Per la prima volta da anni tutti i rami del potere in Iran cadranno sotto il controllo di esponenti della linea dura con il giuramento come presidente di Ebrahim Raisi, protegee del leader supremo iraniano. Questo aumenterà probabilmente le difficoltà nei rapporti tra la Repubblica islamica e l’Occidente.

Il presidente eletto Raisi, 60 anni, ha studiato da giovane in uno dei seminari islamici della Guida Suprema, Ali Khamenei, e ha anche fatto parte di un panel che ha ordinato l’esecuzione di migliaia di prigionieri politici. In seguito, ha scalato i ranghi arrivando a guidare la magistratura iraniana.

Il suo insediamento oggi, dopo un’elezione in cui la maggior parte dei suoi rivali è stata squalificata, è destinata a consolidare il potere tra i lealisti della linea dura di Khamenei proprio mentre l’Iran e l’Occidente stanno tentando di rilanciare l’accordo che limita le capacità nucleari di Teheran.

Si prevede che sarà un cambiamento significativo rispetto agli ultimi tre decenni. I recenti presidenti iraniani, indipendentemente dalla loro inclinazione politica, hanno spesso definito le proprie priorità politiche, sebbene il leader supremo avesse sempre l’ultima parola su questioni vitali dello Stato, come il programma nucleare.

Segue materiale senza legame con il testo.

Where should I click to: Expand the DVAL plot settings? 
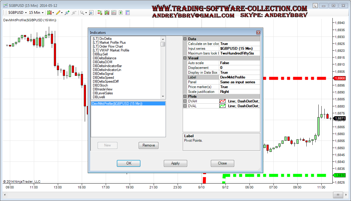(185, 106)
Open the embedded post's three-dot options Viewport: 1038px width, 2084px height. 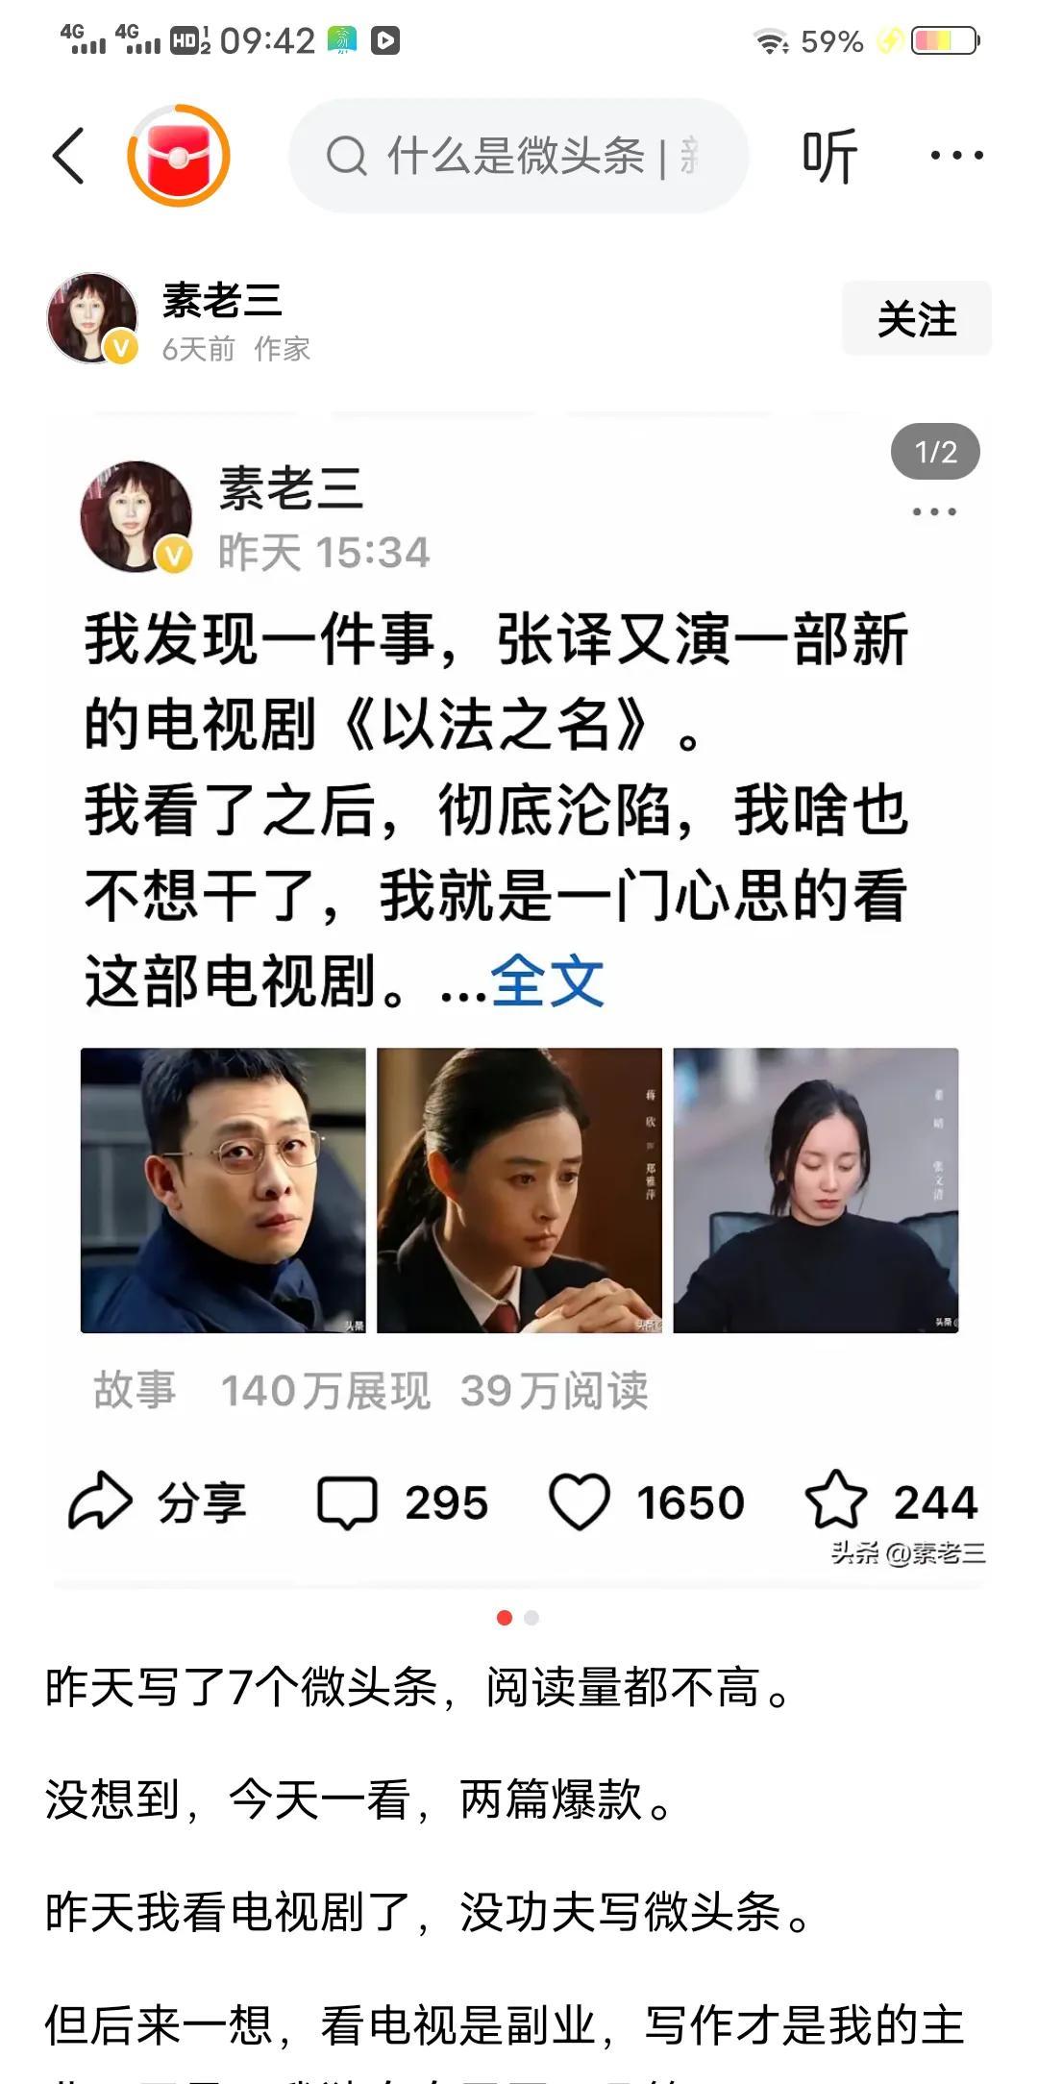[x=934, y=511]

Gli analisti dicono che Khamenei, 82 anni, sembra invece essere concentrato sulla riduzione delle lotte interne e sulla conservazione di quelli che vede come i principi della rivoluzione islamica del 1979 mentre invecchia e l’economia iraniana colpita dalle sanzioni è sottoposta a crescenti pressioni.

“Khamenei sta scommettendo”, ha detto Sanam Vakil, vice capo del programma per il Medio Oriente presso il think tank Chatham House, aggiungendo che “per 30 anni è stato un equilibratore. Ora ha solo bisogno di fare le cose”.

La lista delle cose da fare è lunga, sormontata dalla necessità di rielaborare l’accordo sul nucleare. Firmato per la prima volta nel 2015, l’accordo prevede la riduzione delle sanzioni contro Teheran in cambio di limiti alla portata del programma nucleare iraniano, che il Paese dice sia incentrato sullo sviluppo dell’energia nucleare. L’amministrazione Trump si è ritirata dall’accordo nel 2018, reimponendo le sanzioni. Incapace di vendere petrolio, l’economia iraniana si è contratta del 6% nel 2018 e del 6,7% nel 2019, prima di riprendersi leggermente per registrare un modesto tasso di crescita dell’1,6% lo scorso anno. Da quando sono state reintrodotte le sanzioni, il valore della valuta iraniana è sceso dell’80% rispetto al dollaro.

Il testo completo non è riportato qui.